Nieznośne brzemię wolnej woli?

Wolna wola połączona z rozumem sprawia, że rozeznając słuszność pewnych nakazów i zakazów, chcemy się dobrowolnie tym nakazom czy zakazom podporządkować. Don BOSCO, 10/2009



Bóg czeka na nas cierpliwie, ale są chyba jakieś granice naszych religijnych poszukiwań, za które nie powinniśmy się jednak wychylać?

Takimi granicami są zwyczajnie przykazania Boże. No i prawdy religijne poznawane podczas różnych rodzajów katechizacji. Jeśli człowiekowi naprawdę zależy na tym, żeby pracować nad sobą i żeby mieć czyste sumienie – nie żeby wylizać jak kotek futerko i jaśnieć jego blaskiem – przysłuży się wtedy społeczeństwu swoją uczciwością i poprawnością. Może taka poprawność być zdobywana sama dla siebie, a może po to, żeby ludziom służyć, żeby ludzie nie stracili nadziei, że są tacy, którzy właśnie wolną wolę kierują w tę stronę, ażeby czynić dobrze, zwyciężać zło.

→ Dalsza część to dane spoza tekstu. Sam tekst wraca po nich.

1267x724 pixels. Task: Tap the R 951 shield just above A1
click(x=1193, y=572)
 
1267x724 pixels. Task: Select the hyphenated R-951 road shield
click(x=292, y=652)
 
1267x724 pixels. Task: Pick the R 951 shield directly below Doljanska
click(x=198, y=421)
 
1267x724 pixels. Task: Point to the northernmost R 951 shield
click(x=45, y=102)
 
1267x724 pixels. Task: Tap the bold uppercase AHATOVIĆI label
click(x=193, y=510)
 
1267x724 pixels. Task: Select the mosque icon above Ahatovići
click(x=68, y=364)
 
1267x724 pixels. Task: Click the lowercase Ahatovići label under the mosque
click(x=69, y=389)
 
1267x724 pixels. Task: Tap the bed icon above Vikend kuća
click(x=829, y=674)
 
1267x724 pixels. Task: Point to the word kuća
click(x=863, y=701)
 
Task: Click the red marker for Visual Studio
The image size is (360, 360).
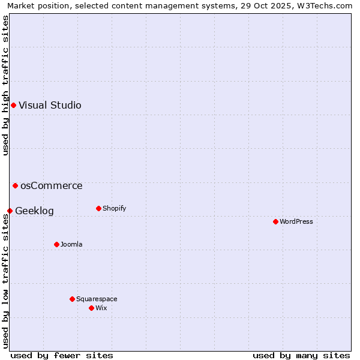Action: [13, 106]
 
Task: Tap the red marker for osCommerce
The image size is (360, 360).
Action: [15, 186]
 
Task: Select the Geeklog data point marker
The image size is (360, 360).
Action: [10, 211]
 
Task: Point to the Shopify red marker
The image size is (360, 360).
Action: [98, 209]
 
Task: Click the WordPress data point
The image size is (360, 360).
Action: [275, 222]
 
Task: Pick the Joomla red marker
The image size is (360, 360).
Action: [56, 244]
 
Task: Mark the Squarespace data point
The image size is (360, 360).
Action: [72, 299]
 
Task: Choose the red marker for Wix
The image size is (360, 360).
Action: [91, 308]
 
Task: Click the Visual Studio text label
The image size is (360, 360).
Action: [50, 106]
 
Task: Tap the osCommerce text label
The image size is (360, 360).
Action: [52, 186]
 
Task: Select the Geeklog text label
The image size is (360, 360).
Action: [34, 211]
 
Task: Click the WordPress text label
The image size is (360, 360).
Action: [296, 222]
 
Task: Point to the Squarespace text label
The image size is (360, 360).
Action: [97, 299]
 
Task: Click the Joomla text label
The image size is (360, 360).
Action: [71, 244]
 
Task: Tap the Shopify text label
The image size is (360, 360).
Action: [114, 209]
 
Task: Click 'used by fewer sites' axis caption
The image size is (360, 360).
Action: [62, 355]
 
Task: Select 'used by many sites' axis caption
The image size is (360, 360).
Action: [301, 355]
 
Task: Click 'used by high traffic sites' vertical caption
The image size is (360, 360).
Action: [5, 85]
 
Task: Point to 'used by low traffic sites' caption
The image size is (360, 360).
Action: [5, 282]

Im więcej wiemy, mamy dobrą wolę, to wtedy tym łatwiej pójść dobrą drogą i znajdować granice wolności, że tu wolno, a tam nie wolno. Kiedyś, ks. prymas Wyszyński powiedział: „Bardzo lubię chodzić na spotkania młodych, ich dyskusje są ciekawe, ale cóż, oni nie wiedzą, o czym dyskutują, oni nie czytają”. Dlatego zachęcam, żeby czytać, uczyć się religii. I rodzice, żeby przypilnowali dzieci, bo są pierwszymi, którzy powinni od samego początku nad tym czuwać. Podczas lekcji religii zamiast odrabiania innych lekcji albo grania w bitwę morską, naprawdę warto posłuchać tego, co mówi katecheta, wiedzieć i wtedy, jeśli się chce być dobrym, to wiadomo, jak wybierać. A jeśli gwiżdże się na wszystko...

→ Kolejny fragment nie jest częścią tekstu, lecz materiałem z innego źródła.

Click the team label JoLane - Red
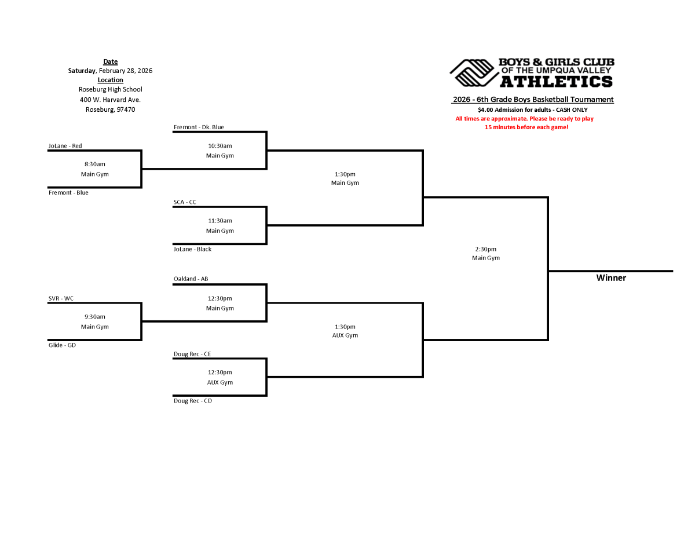click(65, 146)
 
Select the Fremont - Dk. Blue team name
click(199, 127)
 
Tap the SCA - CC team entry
click(185, 202)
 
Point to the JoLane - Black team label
click(192, 249)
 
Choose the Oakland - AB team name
click(191, 279)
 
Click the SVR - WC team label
click(61, 299)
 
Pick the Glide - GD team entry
click(62, 345)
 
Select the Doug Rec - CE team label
click(192, 354)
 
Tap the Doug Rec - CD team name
click(193, 401)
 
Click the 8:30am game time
click(95, 165)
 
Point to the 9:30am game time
click(95, 317)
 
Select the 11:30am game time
click(220, 221)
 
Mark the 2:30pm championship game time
click(485, 249)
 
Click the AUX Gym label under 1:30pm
click(345, 335)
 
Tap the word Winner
click(611, 278)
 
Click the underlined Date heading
click(111, 62)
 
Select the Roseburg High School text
click(111, 90)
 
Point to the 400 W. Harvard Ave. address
click(111, 100)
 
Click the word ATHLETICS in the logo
click(556, 81)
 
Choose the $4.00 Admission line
click(532, 109)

No właśnie, co wtedy? Co wtedy może rodzic, jeśli dziecko gwiżdże na wszystko, jeśli nie chce się modlić, chodzić do kościoła? Zostawić mu wolność?

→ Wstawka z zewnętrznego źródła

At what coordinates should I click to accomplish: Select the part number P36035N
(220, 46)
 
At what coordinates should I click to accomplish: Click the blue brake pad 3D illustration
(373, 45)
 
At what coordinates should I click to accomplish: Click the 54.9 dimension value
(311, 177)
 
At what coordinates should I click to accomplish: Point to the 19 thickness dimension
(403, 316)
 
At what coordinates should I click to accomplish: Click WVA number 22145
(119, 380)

Absolutnie nie przymuszać. Bo jeśli się namolnie nakazuje, to skutek jest odwrotny.

Ale danie dziecku wolności w zrezygnowaniu z Boga, to ogromny trud i krzyż dla wierzącego rodzica.

Wiele razy słyszałem, jak młodzi mówili: „Jak jestem w domu, to do kościoła chodzę dla rodziców, gdzie indziej nie chodzę i już”. To oczywiście jest za mało. Nie można zmuszać, ale też nie można powiedzieć: „Rób, co chcesz, to twój wybór”. Nie. Ja muszę powiedzieć, że mnie się to nie podoba, że robisz źle, ale jesteś moim dzieckiem i wiedz, że ja ciebie nie wyrzucam z mojego serca, a mogę dla ciebie zostawić miejsce na zawsze w swoim domu, więc nie chciej, żebym tylko dla świętego spokoju pochwalał twoje postępowanie. To byłby brak szacunku dla ciebie. W tej chwili tego nie rozumiesz, ale mam nadzieję, że kiedyś pojmiesz. Ale to działa tylko wtedy, jeśli sami chodzimy do kościoła, bo często dzieci mówią: ”Jak oni żyją, nakazują nam, a sami się kłócą, do kościoła chodzą rzadko, kradną, naciągają, a nam każą chodzić do kościoła”.

Bywa jednak, że nawet dzieci z dobrych domów też przestają chodzić do kościoła...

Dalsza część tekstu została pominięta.